# Evaluator Module
The Evaluator module creates evaluation reports.

Reports contain evaluation metrics depending on models specified in the evaluation config.

In [3]:
# reloads modules automatically before entering the execution of code
%load_ext autoreload
%autoreload 2

# third parties imports
import numpy as np
import pandas as pd

# -- add new imports here --
from surprise import model_selection
from surprise import accuracy
from surprise.model_selection import train_test_split
from surprise.model_selection import LeaveOneOut
from collections import defaultdict
from surprise.dataset import Trainset
import surprise
from surprise import Reader
from surprise import Dataset

# local imports
from configs import EvalConfig
from constants import Constant as C
from loaders import export_evaluation_report
from loaders import load_items
from loaders import load_ratings

# -- add new imports here --
from models import get_top_n  


The autoreload extension is already loaded. To reload it, use:
  %reload_ext autoreload


# 1. Model validation functions
Validation functions are a way to perform crossvalidation on recommender system models. 

In [4]:
def generate_split_predictions(algo, df_ratings, eval_config):
    """Generate predictions on a random test set specified in eval_config"""

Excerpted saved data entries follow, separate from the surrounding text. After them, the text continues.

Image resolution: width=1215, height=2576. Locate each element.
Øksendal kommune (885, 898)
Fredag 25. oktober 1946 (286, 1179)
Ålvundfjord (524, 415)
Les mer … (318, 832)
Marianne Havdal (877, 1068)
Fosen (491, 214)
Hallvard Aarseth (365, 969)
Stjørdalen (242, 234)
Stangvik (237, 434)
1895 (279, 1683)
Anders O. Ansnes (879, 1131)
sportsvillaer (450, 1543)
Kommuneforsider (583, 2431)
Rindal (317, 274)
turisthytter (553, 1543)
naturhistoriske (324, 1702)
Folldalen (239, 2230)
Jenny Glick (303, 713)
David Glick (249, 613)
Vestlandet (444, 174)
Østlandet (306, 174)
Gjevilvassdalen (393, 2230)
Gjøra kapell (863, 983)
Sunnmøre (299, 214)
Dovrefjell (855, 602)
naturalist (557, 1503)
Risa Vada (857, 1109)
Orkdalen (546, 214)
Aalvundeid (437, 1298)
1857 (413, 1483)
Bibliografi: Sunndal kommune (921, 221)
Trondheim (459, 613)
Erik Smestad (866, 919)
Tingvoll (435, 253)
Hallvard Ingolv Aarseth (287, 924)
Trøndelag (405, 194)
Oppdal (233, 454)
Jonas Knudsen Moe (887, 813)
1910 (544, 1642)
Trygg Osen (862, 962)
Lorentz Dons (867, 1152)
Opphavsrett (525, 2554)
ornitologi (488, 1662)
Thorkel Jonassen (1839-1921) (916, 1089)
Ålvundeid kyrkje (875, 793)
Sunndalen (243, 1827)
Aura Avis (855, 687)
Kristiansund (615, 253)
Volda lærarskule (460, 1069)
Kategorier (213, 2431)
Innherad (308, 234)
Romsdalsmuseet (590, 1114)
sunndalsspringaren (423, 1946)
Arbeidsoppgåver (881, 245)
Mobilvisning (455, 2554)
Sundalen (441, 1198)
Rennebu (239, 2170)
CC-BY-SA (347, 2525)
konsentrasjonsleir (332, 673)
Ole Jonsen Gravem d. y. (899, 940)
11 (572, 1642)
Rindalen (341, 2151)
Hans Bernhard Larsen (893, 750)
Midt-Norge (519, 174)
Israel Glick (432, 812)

    # Get the surprise dataset
    reader = Reader(rating_scale=(0.5,5.0))
    ratings_dataset = Dataset.load_from_df(df_ratings[['userId', 'movieId', 'rating']], reader)
   
    # Split the dataset into trainset and testset
    trainset, testset = train_test_split(ratings_dataset, test_size=eval_config.test_size, random_state=42)
   
    # Train the algorithm on the training set
    algo.fit(trainset) 
   
    # Make predictions on the test set
    predictions = algo.test(testset)
   
    return predictions
 
 
def generate_loo_top_n(algo, df_ratings, eval_config):
    """Generate top-N recommendations for each user on a random Leave-one-out split (LOO)"""
    # Convert the DataFrame to a Surprise Dataset
    reader = Reader(rating_scale=(0.5,5.0))
    ratings_dataset = Dataset.load_from_df(df_ratings[['userId', 'movieId', 'rating']], reader)
   
    # Create a split with LeaveOneOut
    loo = LeaveOneOut(n_splits=1, random_state=eval_config.random_state)
 
    # Get the trainset and testset
    for trainset, testset in loo.split(ratings_dataset):
        # Train the algorithm on the trainset
        algo.fit(trainset)
       
        # Get the anti-testset
        anti_testset = trainset.build_anti_testset()
       
        # Make predictions on the anti-testset
        all_predictions = algo.test(anti_testset)
       
        # Initialize a dictionary to store the top-N recommendations for each user
        top_n_recommendations = defaultdict(list)
       
        # Select the top-N recommendations for each user
        for uid, iid, _, est, _ in all_predictions:
            top_n_recommendations[uid].append((iid, est))
       
        # Sort the recommendations for each user by estimated rating
        for uid, user_ratings in top_n_recommendations.items():
            user_ratings.sort(key=lambda x: x[1], reverse=True)
            top_n_recommendations[uid] = user_ratings[:eval_config.top_n_value]
 
    return top_n_recommendations, testset

 
def generate_full_top_n(algo, df_ratings, eval_config):
    """Generate top-N recommendations for each user on the full training set"""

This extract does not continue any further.